(Dataset entries begins)

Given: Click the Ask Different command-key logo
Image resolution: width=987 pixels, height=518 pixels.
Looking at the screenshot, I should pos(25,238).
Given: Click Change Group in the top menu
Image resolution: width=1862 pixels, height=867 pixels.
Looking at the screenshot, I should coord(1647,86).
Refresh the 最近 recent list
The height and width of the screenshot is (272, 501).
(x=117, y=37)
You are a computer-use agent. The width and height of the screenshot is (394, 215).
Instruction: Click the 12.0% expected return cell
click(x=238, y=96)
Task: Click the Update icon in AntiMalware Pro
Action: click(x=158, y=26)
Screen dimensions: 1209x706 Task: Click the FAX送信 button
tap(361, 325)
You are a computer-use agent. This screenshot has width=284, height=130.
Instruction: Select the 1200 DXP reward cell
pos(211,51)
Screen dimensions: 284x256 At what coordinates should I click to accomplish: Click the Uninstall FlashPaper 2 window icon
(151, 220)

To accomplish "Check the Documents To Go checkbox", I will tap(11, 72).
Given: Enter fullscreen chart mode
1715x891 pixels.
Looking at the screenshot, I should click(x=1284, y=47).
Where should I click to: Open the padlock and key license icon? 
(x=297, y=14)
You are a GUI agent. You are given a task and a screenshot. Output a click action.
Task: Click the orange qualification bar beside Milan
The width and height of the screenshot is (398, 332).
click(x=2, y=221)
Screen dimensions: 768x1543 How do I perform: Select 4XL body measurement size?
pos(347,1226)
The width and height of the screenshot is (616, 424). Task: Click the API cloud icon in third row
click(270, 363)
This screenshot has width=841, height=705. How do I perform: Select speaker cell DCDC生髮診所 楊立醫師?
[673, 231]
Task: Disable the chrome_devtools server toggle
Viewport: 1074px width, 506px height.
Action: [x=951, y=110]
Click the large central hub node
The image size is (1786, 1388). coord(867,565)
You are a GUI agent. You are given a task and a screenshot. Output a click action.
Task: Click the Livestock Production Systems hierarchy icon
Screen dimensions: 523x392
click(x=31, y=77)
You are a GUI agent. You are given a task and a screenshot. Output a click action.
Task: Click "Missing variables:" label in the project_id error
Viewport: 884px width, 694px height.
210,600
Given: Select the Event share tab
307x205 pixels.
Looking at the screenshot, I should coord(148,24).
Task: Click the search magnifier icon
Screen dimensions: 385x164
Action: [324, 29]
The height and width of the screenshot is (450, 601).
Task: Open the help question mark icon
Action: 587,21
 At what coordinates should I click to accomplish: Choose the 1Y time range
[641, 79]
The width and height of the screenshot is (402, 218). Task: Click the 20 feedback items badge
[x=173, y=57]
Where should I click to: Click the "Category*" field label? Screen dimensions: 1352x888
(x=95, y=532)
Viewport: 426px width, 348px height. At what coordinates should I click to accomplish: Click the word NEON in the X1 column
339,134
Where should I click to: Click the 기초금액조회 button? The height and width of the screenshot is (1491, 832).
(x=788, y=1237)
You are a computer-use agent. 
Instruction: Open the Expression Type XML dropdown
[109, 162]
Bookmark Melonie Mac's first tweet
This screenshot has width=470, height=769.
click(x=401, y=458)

(Dataset entries ends)

**Exercise goal**
Each line of the listing should be retyped exactly, with nothing left out.

**Response for this exercise**
Given: Click the Ask Different command-key logo
Image resolution: width=987 pixels, height=518 pixels.
Looking at the screenshot, I should pos(25,238).
Given: Click Change Group in the top menu
Image resolution: width=1862 pixels, height=867 pixels.
Looking at the screenshot, I should coord(1647,86).
Refresh the 最近 recent list
The height and width of the screenshot is (272, 501).
(x=117, y=37)
You are a computer-use agent. The width and height of the screenshot is (394, 215).
Instruction: Click the 12.0% expected return cell
click(x=238, y=96)
Task: Click the Update icon in AntiMalware Pro
Action: click(x=158, y=26)
Screen dimensions: 1209x706 Task: Click the FAX送信 button
tap(361, 325)
You are a computer-use agent. This screenshot has width=284, height=130.
Instruction: Select the 1200 DXP reward cell
pos(211,51)
Screen dimensions: 284x256 At what coordinates should I click to accomplish: Click the Uninstall FlashPaper 2 window icon
(151, 220)

To accomplish "Check the Documents To Go checkbox", I will tap(11, 72).
Given: Enter fullscreen chart mode
1715x891 pixels.
Looking at the screenshot, I should click(x=1284, y=47).
Where should I click to: Open the padlock and key license icon? 
(x=297, y=14)
You are a GUI agent. You are given a task and a screenshot. Output a click action.
Task: Click the orange qualification bar beside Milan
The width and height of the screenshot is (398, 332).
click(x=2, y=221)
Screen dimensions: 768x1543 How do I perform: Select 4XL body measurement size?
pos(347,1226)
The width and height of the screenshot is (616, 424). Task: Click the API cloud icon in third row
click(270, 363)
This screenshot has width=841, height=705. How do I perform: Select speaker cell DCDC生髮診所 楊立醫師?
[673, 231]
Task: Disable the chrome_devtools server toggle
Viewport: 1074px width, 506px height.
Action: [x=951, y=110]
Click the large central hub node
The image size is (1786, 1388). coord(867,565)
You are a GUI agent. You are given a task and a screenshot. Output a click action.
Task: Click the Livestock Production Systems hierarchy icon
Screen dimensions: 523x392
click(x=31, y=77)
You are a GUI agent. You are given a task and a screenshot. Output a click action.
Task: Click "Missing variables:" label in the project_id error
Viewport: 884px width, 694px height.
210,600
Given: Select the Event share tab
307x205 pixels.
Looking at the screenshot, I should coord(148,24).
Task: Click the search magnifier icon
Screen dimensions: 385x164
Action: [324, 29]
The height and width of the screenshot is (450, 601).
Task: Open the help question mark icon
Action: 587,21
 At what coordinates should I click to accomplish: Choose the 1Y time range
[641, 79]
The width and height of the screenshot is (402, 218). Task: Click the 20 feedback items badge
[x=173, y=57]
Where should I click to: Click the "Category*" field label? Screen dimensions: 1352x888
(x=95, y=532)
Viewport: 426px width, 348px height. At what coordinates should I click to accomplish: Click the word NEON in the X1 column
339,134
Where should I click to: Click the 기초금액조회 button? The height and width of the screenshot is (1491, 832).
(x=788, y=1237)
You are a computer-use agent. 
Instruction: Open the Expression Type XML dropdown
[109, 162]
Bookmark Melonie Mac's first tweet
This screenshot has width=470, height=769.
click(x=401, y=458)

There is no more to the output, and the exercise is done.